06 August 2016

Nuclear warnings from the bunker
‘are now more relevant than ever’

Speaking at Irish CND’s annual Hiroshima Day commemorations in Merrion Square this afternoon

Patrick Comerford

While I was speaking at the annual Hiroshima Day commemoration in Merrion Square, Dublin, this afternoon [6 August 2016], a Facebook friend was visiting a bunker in Portadown.

I have never met this Facebook friend, yet. But she told me later that the tour “was very fascinating.”

She went on the say: “Then the tour guide said we should get the book Do you want to die for NATO? by Patrick Comerford.”

“We will be getting the book,” she promised her husband, and told him “that’s Patrick Comerford my fb friend.”

She went to say that the tour guide shows my book to all who visit the bunker.

It was open day today at the bunker, which is 15 ft below a field on the outskirts of Portadown.

The former monitoring bunker is a relic of the Cold War, and was once part of a wider network of similar structures throughout the United Kingdom, built to study and report the effects of nuclear explosions and the resulting radioactive fallout.

They were operated by men and women of the Royal Observer Corps, who were expected to spend three weeks below ground during a nuclear exchange.

The bunker was closed in 1991 but it has now been fully restored to as it would have been in the 1980s at the height of the Cold War.

The guide who recommends my book is Alistair McCann, and the other guide in the bunker in Portadown this afternoon was Colin Woods.

I am flattered and amazed that Alistair McCann is recommending this book 32 years after it was first published in 1984, which is half a lifetime away.

At the time, I was chairing both the Irish Campaign for Nuclear Disarmament and Christian CND, and writing a post-graduate theology thesis comparing different attitudes in the Roman Catholic Church on nuclear weapons and nuclear disarmament.

As a consequence of a late night meeting in Sean MacBride’s home, Roebuck House, with Todd Andrews and Captain John Feehan, I was also commissioned to write my first book, which was published by Mercier Press in 1984 with a title that now seems very twee to me, Do You Want to Die for NATO?

The ‘chilling map’ in the ‘Belfast Telegraph’ based on my book

Some years ago, the Belfast Telegraph published a “chilling map” that shows how Northern Ireland was marked for a nuclear Armageddon during the Cold War.

The report said the targets were pinpointed in Northern Ireland in 1980 in case the Kremlin decided to conquer the UK, and cited as its source my book Do You Want to Die for NATO?

The report went on to say: “Comerford said that at the same time the Soviets drew their map, British defence experts held secret maps in Belfast during the 1980s showing the spots they thought were likely to be hit by doomsday attacks. Belfast was first on the Soviet hit-list — with the city and international airports marked for attack.”

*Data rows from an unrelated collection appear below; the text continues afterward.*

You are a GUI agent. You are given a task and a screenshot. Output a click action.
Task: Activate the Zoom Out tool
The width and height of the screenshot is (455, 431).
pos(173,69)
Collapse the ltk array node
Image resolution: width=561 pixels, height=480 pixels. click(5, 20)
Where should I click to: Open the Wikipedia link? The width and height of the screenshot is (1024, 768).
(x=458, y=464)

Ballykelly army barracks and the former US naval facilities at Lishally, both around Co Derry, were also marked down, and an airfield at St Angelo near Enniskillen, regularly used by the US air force in World War II, was marked for destruction by Russians. “To top it off, the Sperrin mountains that span Derry and Tyrone were primed for atomic holocaust because they were home to US Navy transmitters.”

The report went on to say: “In British intelligence maps, Comerford says RAF facilities in Bishopscourt, Downpatrick, were open to attack, along with army transmission hotspots in Antrim and Derry. A sea strike at Inishtrahull off the Donegal coast was also predicted, as was the bombing of military headquarters in Lisburn. And, with its military communications facilities, Omagh was regarded as a top target for the Reds in the event of nuclear war.”

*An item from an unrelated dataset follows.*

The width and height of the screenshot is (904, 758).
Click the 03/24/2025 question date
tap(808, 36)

The Telegraph said: “Comerford revealed the Soviets were most likely to have used the one-megaton SS-4 missile or an SS-11 intercontinental ballistic torpedo. Both warheads have a terrifying nuclear payload 50 times worse than the bombs that destroyed Hiroshima and Nagasaki in August 1945.”

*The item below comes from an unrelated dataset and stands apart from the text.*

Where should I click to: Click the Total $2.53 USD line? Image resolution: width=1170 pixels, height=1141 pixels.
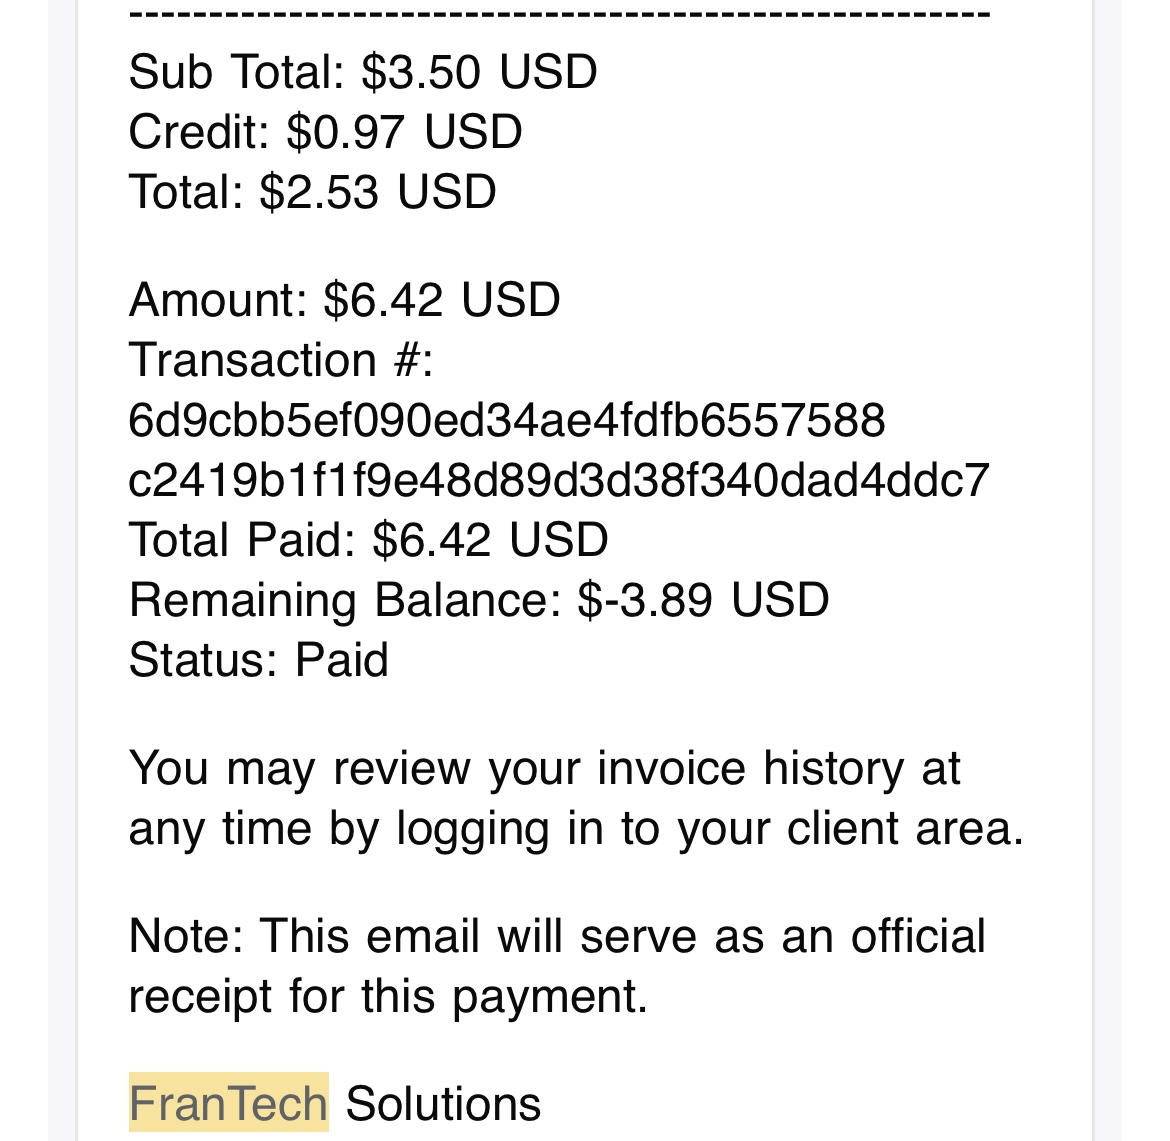point(312,192)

It went to say Comerford said: “The strategic position of Ireland, the facilities offered by ports and airports, and the fuel stocks make it highly likely that Ireland will be a target.” He said the Republic was just as much at risk as Northern Ireland.

The reporter pointed out that I wrote this book in 1984, “but his warnings are now more relevant than ever.”

The book was written 32 years ago when I was 32. It is sad to realise that it is still relevant today. I was saying this afternoon that world tensions are as heightened today as they were at the height of the Cold War.

Perhaps the guides in the bunker need an up-to-date version of my book from the 1980s. If Mercier Press ask me to update it, I might consider renaming it: Do You Want to Die for Trump?

Perhaps a new edition may need to be called ‘Do You Want to Die for Trump?’